The advantage and comprehensiveness of MRI is illustrated by its ability to demonstrate bone marrow edema that is associated with other abnormalities. In the patients with a history of old trauma, bone marrow edema was mainly (92.7%) associated with intra-articular damage. In the group with no history of trauma, however, bone marrow edema was mainly (70%) seen in association with osseous abnormalities, thus facilitating the diagnosis of articular surface lesions and osteoarthritis.

This prospective study has several limitations that are mainly related to the decision to follow usual care. This means that radiographs were available at the time of MRI. To overcome this limitation, one radiologist (JLB) re-evaluated MR studies of patients with abnormalities on conventional radiographs without knowledge of the radiographs, as described.

Another limitation is that we could not determine accuracy because of the absence of a reference standard. If we look at the discordant cases, there are no potentially false-negative MRI diagnoses (with the exception of Kellgren [1] grade 1 osteoarthritis), but the number of potential false-positive MRI diagnoses (abnormal finding on MRI in combination with a normal radiograph) is substantial, mainly because of the high prevalence of bone marrow edema.

Another possible limitation of this study is the selection bias introduced by including only patients between 16 and 45 years of age and excluding patients with co-morbidity. The study design was not tailored toward assessment of the value of conventional radiographs only. The overall goal of this multicenter study was to evaluate the efficacy of MRI compared with direct arthroscopy in patients with subacute knee complaints, based on clinical outcome. To this end we tried to obtain a homogenous study population without co-morbidity. This is most likely the reason we encountered only 1 patient with high-grade osteoarthritis (Kellgren [1] grade 3).

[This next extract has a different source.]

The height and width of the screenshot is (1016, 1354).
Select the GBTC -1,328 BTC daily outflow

However, because the majority of MR examinations performed in our institutions will be of patients in this age range without known co-morbidity, we do not think this selection bias will alter our overall conclusions.

We tried to mimic usual care as much as possible in this study. However, in our study MRI was performed within 2 weeks of inclusion in the study. Due to the limited availability of MRI compared with conventional radiographs in most hospitals, MRI often cannot be performed at such short notice. This can lead to a considerable waiting time for MR examinations and this may direct physicians to prior conventional radiographs to rule out gross pathology and reassure the patient. To prevent these unnecessary radiographs, the waiting time for MRI must be as short as possible. In the Netherlands waiting times for MRI in most institutions are down from several months a couple of years ago to several weeks nowadays.

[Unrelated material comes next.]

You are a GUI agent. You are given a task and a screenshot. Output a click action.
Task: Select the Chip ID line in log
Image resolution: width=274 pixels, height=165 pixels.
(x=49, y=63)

We conclude that radiographs should not be obtained routinely when MRI is being performed in non-acute young patients with knee complaints because the number of clinically relevant lesions detected on radiographs is low. In addition, the small number of abnormalities found on radiographs is, with the exception of an occasional case of Kellgren [1] grade 1 osteoarthritis, also depicted on MRI. Reduction of costs and radiation dose is small in the individual patient, but, because of its size, substantial in the entire population with subacute and chronic complaints suspected to be knee injury.